In either case, there are likely to be places where radical table modifications require hand-crafted migrations scripts. It can take the operations team many days to craft migration scripts that they are confident will preserve existing production data exactly as intended, won’t cause instability in their production systems, and fail gracefully and roll back if a problem occurs. It all has to be written and tested, it all takes time, and it can delay delivery of functionality to the business.

If the development team has a justifiable need to put changes into production (or at least staging) frequently and rapidly, then this system is no longer appropriate.

The answer is either to deploy less frequently, or push responsibility for data preservation in the migration scripts down into the development team. It might be a daunting prospect for a DBA to cede control of database modifications, as part of a new deployment, to the development team. After all, the DBA is responsible for the preservation of the existing production data, and for and data integrity issues or service disruption caused if things go wrong. Indeed, it is only likely to be successful an automated DLM approach to database change, undertaken with close collaboration between development and operations team, according to the ‘DevOps’ model.

This has several implications. It means that the development must grasp the nettle of Database Continuous Integration in order to test these migrations sufficiently before they get anywhere near release. It means that the development team would have to perform tests that prove that the migration scripts work, while the system was working with a realistic data and load. It means that many governance checks will need to be done in parallel with development, rather than by sticking with the familiar chaotic procession down the deployment pipeline. The whole process will need to be instrumented, as discussed for the build process, so that the team tracks all the information required in order to spot problems quickly and continuously improve the process.

The following sections suggest some “staged” improvements you can make to your database change management processes.

Ensure scripts are idempotent

Every migration or change script should be idempotent; it should have no additional effect if run more than once on the same database. A migration script takes you from one version of a database to another, however many times it is run.

A standard database scripting practice is to include ‘guard clauses‘ that prevent a change script making changes if it doesn’t need to be or can’t be run, or to abort a script if it determines that it has already been run, or to perform different logic depending on the database context. Alternatively, some automation tools will ensure that a migration script is not run more than once on a given database version.

Ensure scripts are immutable

A migration, or change, script is immutable. Once it has been written, tested, and any bugs fixed we should very rarely change it. Instead, we add extra scripts to perform schema changes or data updates.

Often a migration script needs to resolve tricky data migration issues. If a script is never changed once it has been run successfully and has been proven to work then we only need to solve each data migration problem once, and we can then run exactly the same set of migration scripts should be run on every server environment that requires the same changes.

This helps to ensure that we can upgrade any database ‘in the wild’ without needing to inspect it first. As long as the database objects have been changed only via the migration tools, it is safe to run the migration scripts against it.

Guard against database drift

A migration script is valid only for the database versions for which it was intended. Before we run any database migration, we need to be sure both that the source represents the correct database version, and that the database after the migration is at the expected version. In other words, the database migration process must check, before it does any modification, that the database is really at the correct version and that no ‘uncontrolled’ changes have caused the version to ‘drift’.

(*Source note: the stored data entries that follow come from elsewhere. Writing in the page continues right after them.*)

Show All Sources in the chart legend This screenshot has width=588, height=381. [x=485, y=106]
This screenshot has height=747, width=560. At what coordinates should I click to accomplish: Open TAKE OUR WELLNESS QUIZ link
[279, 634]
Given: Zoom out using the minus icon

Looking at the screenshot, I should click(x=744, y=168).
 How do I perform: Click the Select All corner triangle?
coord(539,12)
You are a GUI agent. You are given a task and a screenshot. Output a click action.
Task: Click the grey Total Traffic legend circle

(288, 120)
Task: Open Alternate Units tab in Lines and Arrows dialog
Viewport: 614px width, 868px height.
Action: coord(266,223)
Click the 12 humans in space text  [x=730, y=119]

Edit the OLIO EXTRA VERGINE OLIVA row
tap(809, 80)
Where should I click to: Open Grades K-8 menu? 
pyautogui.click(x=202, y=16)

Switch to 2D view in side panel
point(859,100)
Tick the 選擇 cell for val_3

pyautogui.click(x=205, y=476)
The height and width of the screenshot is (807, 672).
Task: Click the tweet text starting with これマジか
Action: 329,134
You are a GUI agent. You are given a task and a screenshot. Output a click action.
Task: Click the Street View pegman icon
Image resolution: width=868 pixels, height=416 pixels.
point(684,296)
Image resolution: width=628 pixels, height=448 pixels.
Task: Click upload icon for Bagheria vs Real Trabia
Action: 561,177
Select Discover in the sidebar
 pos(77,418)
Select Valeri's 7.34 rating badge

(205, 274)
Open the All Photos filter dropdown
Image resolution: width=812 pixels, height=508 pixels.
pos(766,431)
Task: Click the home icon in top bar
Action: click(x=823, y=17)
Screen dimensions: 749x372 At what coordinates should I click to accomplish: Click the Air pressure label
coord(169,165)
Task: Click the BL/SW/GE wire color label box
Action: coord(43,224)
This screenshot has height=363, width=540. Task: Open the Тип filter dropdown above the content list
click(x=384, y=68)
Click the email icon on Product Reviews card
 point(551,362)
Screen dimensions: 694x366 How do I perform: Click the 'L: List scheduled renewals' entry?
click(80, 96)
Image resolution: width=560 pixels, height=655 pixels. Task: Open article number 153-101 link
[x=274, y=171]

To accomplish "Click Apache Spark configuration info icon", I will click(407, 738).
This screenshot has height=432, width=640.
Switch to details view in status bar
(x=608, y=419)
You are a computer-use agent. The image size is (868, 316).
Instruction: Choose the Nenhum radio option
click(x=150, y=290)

If the target is at a known version, but not the version we anticipated, then we need to use a different change script, or set of change scripts. If the target is in an unknown state, then it has been altered outside of the final change process; this is known as database drift. If we run the migration regardless, it may delete the “out-of-process” change so that the work may be irretrievably be lost. If this is a risk, then this is time for the anomaly to be investigated: otherwise the migration should go ahead and obliterate the drift.

Many teams, regardless of whether they adopt a state- or change script-based approach to database changes, will often use a state-based comparison tool for database drift detection, giving the team early warning of unrecognized changes to databases in different environments. The comparison tool keeps track of a set of known database states (or versions, assuming every known state is given a version), and periodically checks that the target databases match one of the known states.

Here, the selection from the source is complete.